Solving the Violence Problem, Two Tough Guys at a Time
Wearing shades and smoking cigarillos, Homi and Ace sat indifferently on the stoop between Rong Fa’s Chinese Take Out and Victor’s Market on Spring and Howard in the Hill. It was one block from where their friend John Claude-Jones had been shot and killed a little more than a week ago.
The two young men wanted little to do with the people-power rally across the street calling them out to fight gun violence.
A half-hour later they were wearing anti-violence buttons. An hour later Homi had registered to vote.
The Frontline Souljaz called him out.
The scene was a Souljaz-organized anti-gun violence rally Tuesday that attracted 25 to 30 pedestrians—and brought the concern about New Haven’s rise in homicides to the people who live with the fallout.
With a bullhorn and a barbecue Blest Peters, along with other members of Frontline Souljaz, called out: “Job Corps didn’t have to die. That brother didn’t have to die. Our babies think it’s normal. Come on and have a hot dog and hamburger. Let us know what’s going on, and register to vote.”
Frontline Souljaz is a new fraternal economic self-help group in which older black men help younger ones to hitch their entrepreneurial talent to good ends. (Click here for a story on their violence-reducing basketball tourney at West River Memorial Park.)
The rally, in which police brutality activist Barbara Fair’s My Brother’s Keeper group and Unidad Latina En Accion, also participated, clustered around a grill on a postage-stamp lawn a block from Putnam and Howard, where on July 9 Claude-Jones was shot. His funeral and burial were held earlier Tueday.
But Homi and Ace, who did not want to give their real names or be photographed frontally, would have none of it. At first. Homi said he had known Jones since he was 14. He said he mistrusted the police report that evidence preliminarily indicated that the shooting was drug-related.
“I doubt that just because he had a little weed on him. I hope they catch the people who did it.”
Police spokesman Joe Avery said as of Tuesday there was no new information to report on the case, with its status unchanged.
As the aroma of crispy dogs and burgers wafted across Howard Avenue, Homi said his main objection to going across the street to the rally was that it would not bring Jones back to life.
“Why they wait for someone to die to do that?” he said.
In fact Peters and his group had been on the very same corner a week before Jones was killed.
Barbara Fair’s 8-year-old granddaughter Jonae Outlaw and Myra Smith offered Ace a “Where did they get the gun?” button. He pinned it on.

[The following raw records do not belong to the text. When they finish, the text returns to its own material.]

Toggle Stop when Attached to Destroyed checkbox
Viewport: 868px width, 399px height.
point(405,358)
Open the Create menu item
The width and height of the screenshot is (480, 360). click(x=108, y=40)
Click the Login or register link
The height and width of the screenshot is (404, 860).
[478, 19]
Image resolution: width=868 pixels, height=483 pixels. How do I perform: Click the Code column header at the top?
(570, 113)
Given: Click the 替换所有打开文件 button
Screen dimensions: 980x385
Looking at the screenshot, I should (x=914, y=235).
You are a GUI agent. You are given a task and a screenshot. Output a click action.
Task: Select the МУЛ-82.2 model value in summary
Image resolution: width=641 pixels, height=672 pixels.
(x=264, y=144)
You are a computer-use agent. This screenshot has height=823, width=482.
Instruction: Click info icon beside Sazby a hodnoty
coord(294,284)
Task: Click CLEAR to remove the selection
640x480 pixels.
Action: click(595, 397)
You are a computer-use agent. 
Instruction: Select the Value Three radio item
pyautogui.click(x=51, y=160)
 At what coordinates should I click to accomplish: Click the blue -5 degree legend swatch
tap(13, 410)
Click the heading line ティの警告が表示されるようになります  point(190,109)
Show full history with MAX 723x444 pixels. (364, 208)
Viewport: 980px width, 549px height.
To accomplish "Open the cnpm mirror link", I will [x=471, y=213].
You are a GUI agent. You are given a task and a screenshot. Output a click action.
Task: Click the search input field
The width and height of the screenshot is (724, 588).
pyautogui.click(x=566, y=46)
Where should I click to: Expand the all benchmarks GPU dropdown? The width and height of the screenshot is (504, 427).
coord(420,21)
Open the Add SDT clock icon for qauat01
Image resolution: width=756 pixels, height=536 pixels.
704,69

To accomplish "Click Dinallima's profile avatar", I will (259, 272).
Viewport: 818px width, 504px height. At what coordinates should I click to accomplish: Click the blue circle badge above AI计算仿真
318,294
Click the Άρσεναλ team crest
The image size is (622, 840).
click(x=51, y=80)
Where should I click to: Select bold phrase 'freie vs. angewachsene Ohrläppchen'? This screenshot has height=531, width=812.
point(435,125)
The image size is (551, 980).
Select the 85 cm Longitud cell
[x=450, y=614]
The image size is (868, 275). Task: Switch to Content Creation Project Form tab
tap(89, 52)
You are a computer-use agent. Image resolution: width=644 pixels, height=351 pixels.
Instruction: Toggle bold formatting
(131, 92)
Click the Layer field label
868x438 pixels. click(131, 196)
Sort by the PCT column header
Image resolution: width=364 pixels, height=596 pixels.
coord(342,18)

The bullhorn calls persisted: “Pull up your pants and come on over!” “Where did they get the guns?” “Why are they using them?” “We were out here before the act of violence.”
Smith said to Homi and Ace: “Don’t wait till others do it. Stand up for your community. If you are weak, come over here and get some of this power.”
Eventually the two men stubbed out their smokes, waited at the light and sauntered over to the barbecue and rally. Asked why they changed their minds, Homi said matter-of-factly: “They kept saying ‘Come over.’”
They made their way directly to the grill but pointedly Homi said, “We all would have come over even if there weren’t hot dogs.”
As they waited for the meat to be turned for a few more minutes, Homi said the biggest problem in the neighborhood was the police harrassing people and not solving crimes.
Ace had an original theory about the many crimes that go unsolved. “I believe it’s easier for them to let these [the unsolved crimes] be. The less violence in the community, the less need for cops.”
Democratic mayoral candidates Clifton Graves, who had attended John Claude-Jones funeral earlier, and Jeffrey Kerekes attended the rally. “There are too many guns and not enough jobs and youth activities,” said Graves. He repeated a call for a late-August peace summit including young men causing the violence or on the verge of it.